[WORK ITEM]:
A verbatim copy is needed of the lines below from the one containing "Viewport: 1375px width, 868px height." up to and including the one containing "the warning icon", excluding pictures.

[SUPPLIED DATA]:
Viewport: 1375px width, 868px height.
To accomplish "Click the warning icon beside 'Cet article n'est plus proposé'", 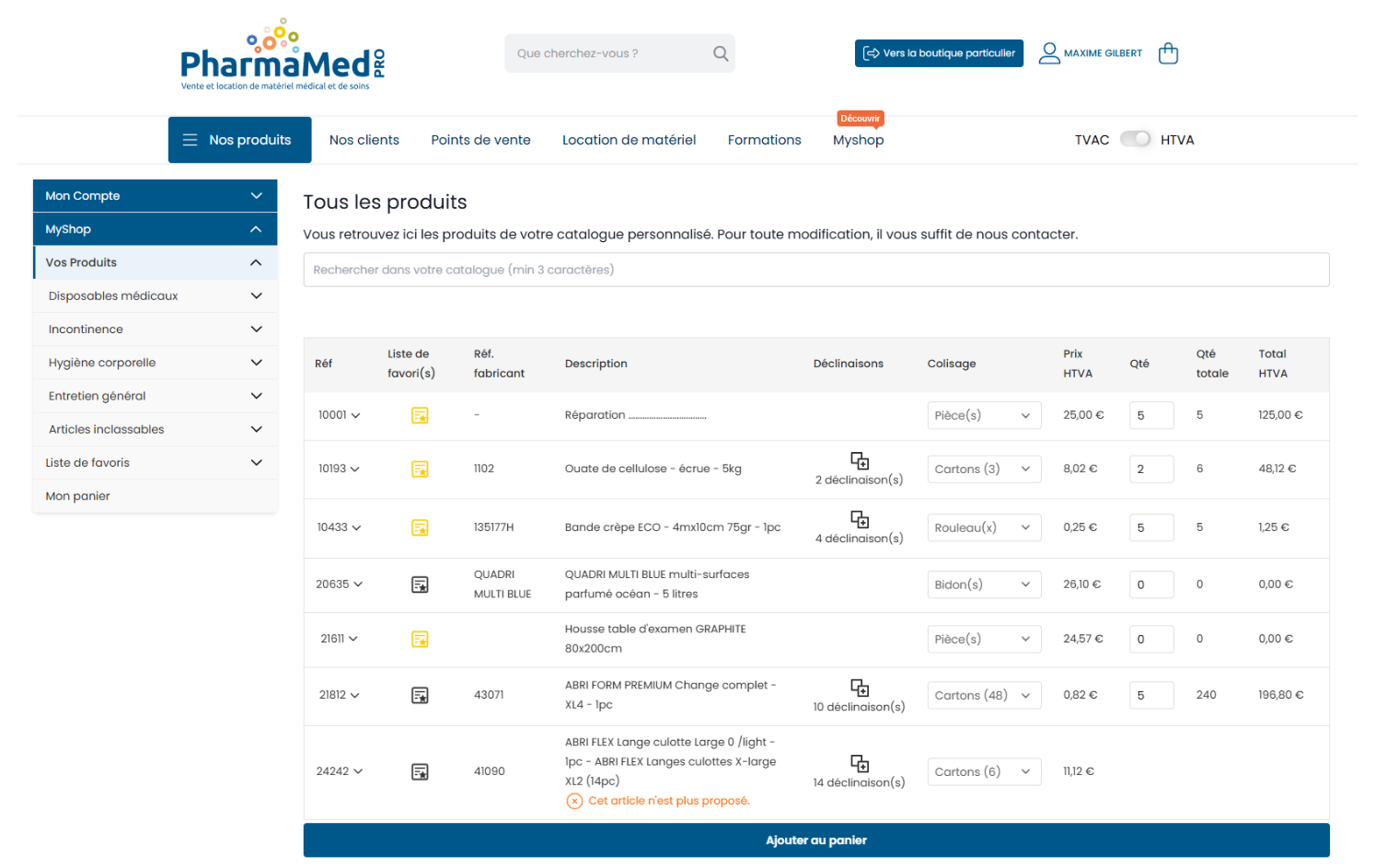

* * *

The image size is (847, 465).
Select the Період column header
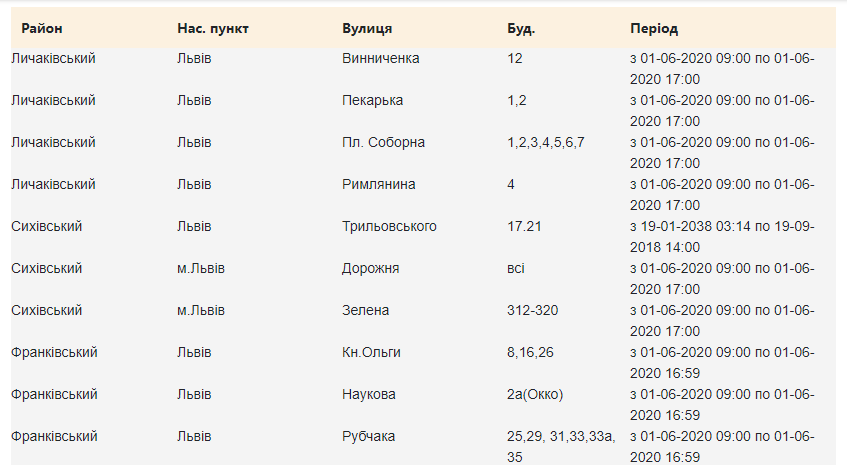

---

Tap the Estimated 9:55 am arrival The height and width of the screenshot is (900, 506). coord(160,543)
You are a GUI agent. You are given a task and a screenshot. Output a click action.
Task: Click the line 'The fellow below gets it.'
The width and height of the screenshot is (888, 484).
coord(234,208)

[EXPECTED OUTPUT]:
Viewport: 1375px width, 868px height.
To accomplish "Click the warning icon beside 'Cet article n'est plus proposé'", 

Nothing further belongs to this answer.